Students have a right to defend themselves.
Wednesday morning, a man in a trench coat walked into the cafeteria at Dawson College in Montreal, pulled out a gun and proceeded to shoot the place to pieces. At least two students were killed and 13 were wounded, some critically. This comes on the heels of the news that the U will continue to fight against a ruling that allows students to carry guns on campus.
In an interview with CNN, Devansh Smri Vastava, an eyewitness to the shooting said, “We all ran upstairs. There were cops firing. It was so crazy, I was terrified. The guy was shooting at people randomly. He didn’t care; he was just shooting at everybody. I just got out.”
Another witness told CNN, “He just started shooting up the place. I ran up to the third floor, and I looked down and he was still shooting. He was hiding behind the vending machines, and he came out with a gun and started pointing and pointed at me. So I ran up the stairs. I saw a girl get shot in the leg.”
This should come as a chilling wake-up call to all those fuzzy anti-gun people who believe that there’s no reason to carry a gun on campus.
University of Utah President Michael K. Young recently sent out a statement to the student body concerning the school’s stance on carrying guns. In his anti-carry statement he said, “The university’s concern throughout this dispute has been to maintain our campus as a safe learning environment where students and faculty can do their work without a threat to their safety and well-being.”
Though well intended, this sort of thinking is misguided. Perhaps things would have been different in Montreal if some students had had the capability to defend himself or herself. Now some of those students won’t be going home tonight?or ever.
I hope that the Dawson shooting will cause some people to pull their heads out of the sand and start listening to reason. I, for one, believe that guns do not belong in a classroom, and that a campus should be a safe place for everyone. But I’m also a realist. We live in a real world-one in which people do rotten stuff.
As evidenced in Montreal, things can go south in an instant. Until the U builds a 12-foot high barbed wire fence around its property and posts metal detectors and guards at every entrance, students should not be forced to give up their own security for the pseudo-security of illogical policy.
No matter what bans are enacted, if someone decides to shoot up the U campus, there’s nothing that can prevent it. Only law-abiding students will be affected by such a ban. So instead of acting as a deterrent, all a ban does is turn the campus into a pond of sitting ducks.
Many people don’t like guns because of what they represent-as such, they don’t want to be around them or others who have them. It’s a frame of mind that’s easy to identify with. But just like primitive peoples who are afraid of lightning, people who are against guns usually don’t understand or know anything about them. Because of that, they fail to see that a gun is only as dangerous as the person wielding it.

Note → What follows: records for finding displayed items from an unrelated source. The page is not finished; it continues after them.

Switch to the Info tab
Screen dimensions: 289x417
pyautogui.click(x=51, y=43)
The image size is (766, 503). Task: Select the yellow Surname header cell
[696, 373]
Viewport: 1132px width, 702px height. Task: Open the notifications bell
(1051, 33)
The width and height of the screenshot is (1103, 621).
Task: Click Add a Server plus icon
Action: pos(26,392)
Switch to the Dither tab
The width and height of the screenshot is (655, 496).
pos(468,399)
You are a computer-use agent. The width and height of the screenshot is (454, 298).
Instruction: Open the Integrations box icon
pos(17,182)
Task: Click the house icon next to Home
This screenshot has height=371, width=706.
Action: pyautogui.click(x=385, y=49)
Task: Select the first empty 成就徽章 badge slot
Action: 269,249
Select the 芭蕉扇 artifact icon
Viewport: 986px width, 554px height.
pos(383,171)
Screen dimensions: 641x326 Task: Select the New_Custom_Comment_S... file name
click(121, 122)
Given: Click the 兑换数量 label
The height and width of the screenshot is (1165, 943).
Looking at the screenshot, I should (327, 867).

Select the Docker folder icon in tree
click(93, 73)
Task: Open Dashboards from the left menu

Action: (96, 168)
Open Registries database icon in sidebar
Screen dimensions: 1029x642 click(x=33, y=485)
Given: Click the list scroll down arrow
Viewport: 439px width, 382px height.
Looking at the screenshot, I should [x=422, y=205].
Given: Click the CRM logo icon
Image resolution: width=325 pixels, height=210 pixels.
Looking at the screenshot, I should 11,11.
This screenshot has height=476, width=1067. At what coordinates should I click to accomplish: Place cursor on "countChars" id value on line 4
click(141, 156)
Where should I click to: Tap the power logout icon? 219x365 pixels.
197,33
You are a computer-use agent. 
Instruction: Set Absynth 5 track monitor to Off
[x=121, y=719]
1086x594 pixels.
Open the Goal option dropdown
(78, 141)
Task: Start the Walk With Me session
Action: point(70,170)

Since North Carolina began keeping statistics 10 years ago, less than .02 percent of the 263,102 people who have been issued a concealed carry permit have had it revoked (meaning they committed a crime, not even necessarily violent or with a gun). That’s less than the crime rate among North Carolina police officers.
The truth is, if guns are illegal, only people already willing to commit a crime will carry them. As long as the U remains open to everyone, you can’t expect or ask students to not defend themselves.